> **Record set**
__________________________________________________

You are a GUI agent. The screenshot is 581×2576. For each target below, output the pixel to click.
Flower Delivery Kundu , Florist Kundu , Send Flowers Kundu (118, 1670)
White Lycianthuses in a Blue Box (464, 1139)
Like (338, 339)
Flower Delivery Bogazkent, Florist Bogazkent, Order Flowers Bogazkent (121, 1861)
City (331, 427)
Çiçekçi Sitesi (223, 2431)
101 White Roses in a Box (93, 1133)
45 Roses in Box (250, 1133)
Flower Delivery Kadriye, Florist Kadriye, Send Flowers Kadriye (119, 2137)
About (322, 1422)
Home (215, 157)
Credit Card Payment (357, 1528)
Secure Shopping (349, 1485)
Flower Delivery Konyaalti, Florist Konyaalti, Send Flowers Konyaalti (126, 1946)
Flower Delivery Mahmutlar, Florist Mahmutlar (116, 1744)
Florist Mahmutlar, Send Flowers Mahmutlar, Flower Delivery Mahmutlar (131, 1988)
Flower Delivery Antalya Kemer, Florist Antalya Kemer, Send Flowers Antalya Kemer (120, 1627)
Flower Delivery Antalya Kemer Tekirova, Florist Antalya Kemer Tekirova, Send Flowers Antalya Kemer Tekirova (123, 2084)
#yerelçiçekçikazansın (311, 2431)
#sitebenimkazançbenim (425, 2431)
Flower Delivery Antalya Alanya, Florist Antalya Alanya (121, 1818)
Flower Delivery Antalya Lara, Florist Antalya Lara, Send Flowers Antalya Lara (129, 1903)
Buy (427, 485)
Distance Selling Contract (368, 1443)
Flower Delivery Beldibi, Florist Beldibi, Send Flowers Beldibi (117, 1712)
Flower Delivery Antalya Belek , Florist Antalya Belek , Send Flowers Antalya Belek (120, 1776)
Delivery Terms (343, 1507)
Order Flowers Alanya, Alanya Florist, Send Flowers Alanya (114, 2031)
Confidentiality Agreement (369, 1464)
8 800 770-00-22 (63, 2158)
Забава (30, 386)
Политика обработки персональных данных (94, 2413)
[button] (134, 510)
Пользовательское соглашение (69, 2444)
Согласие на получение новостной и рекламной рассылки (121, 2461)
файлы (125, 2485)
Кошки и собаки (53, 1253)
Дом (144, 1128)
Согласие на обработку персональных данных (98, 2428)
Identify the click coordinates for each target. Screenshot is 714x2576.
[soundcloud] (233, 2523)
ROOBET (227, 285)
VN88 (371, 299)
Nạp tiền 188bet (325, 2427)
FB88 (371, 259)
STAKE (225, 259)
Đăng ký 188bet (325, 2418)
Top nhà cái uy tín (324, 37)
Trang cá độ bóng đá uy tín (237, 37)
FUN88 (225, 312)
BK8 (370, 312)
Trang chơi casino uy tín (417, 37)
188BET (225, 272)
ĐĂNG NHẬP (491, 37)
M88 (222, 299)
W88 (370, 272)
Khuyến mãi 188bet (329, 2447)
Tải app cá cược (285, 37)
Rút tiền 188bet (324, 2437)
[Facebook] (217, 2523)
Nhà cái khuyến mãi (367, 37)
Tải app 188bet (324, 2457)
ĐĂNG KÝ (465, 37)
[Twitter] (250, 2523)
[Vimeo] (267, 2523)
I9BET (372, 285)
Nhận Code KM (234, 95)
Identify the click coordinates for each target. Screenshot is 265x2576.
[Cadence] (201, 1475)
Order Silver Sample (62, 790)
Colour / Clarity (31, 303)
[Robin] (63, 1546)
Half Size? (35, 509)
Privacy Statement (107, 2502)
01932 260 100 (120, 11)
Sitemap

__________________________________________________

> **What you are asked to do**
In the listing above, find the line containing "Flower Delivery Antalya Kemer Tekirova, Florist" and the line containing "Flower Delivery Antalya Alanya, Florist", then quote both, plus every line between them, exactly as written.

> **Response for this exercise**
Flower Delivery Antalya Kemer Tekirova, Florist Antalya Kemer Tekirova, Send Flowers Antalya Kemer Tekirova (123, 2084)
#yerelçiçekçikazansın (311, 2431)
#sitebenimkazançbenim (425, 2431)
Flower Delivery Antalya Alanya, Florist Antalya Alanya (121, 1818)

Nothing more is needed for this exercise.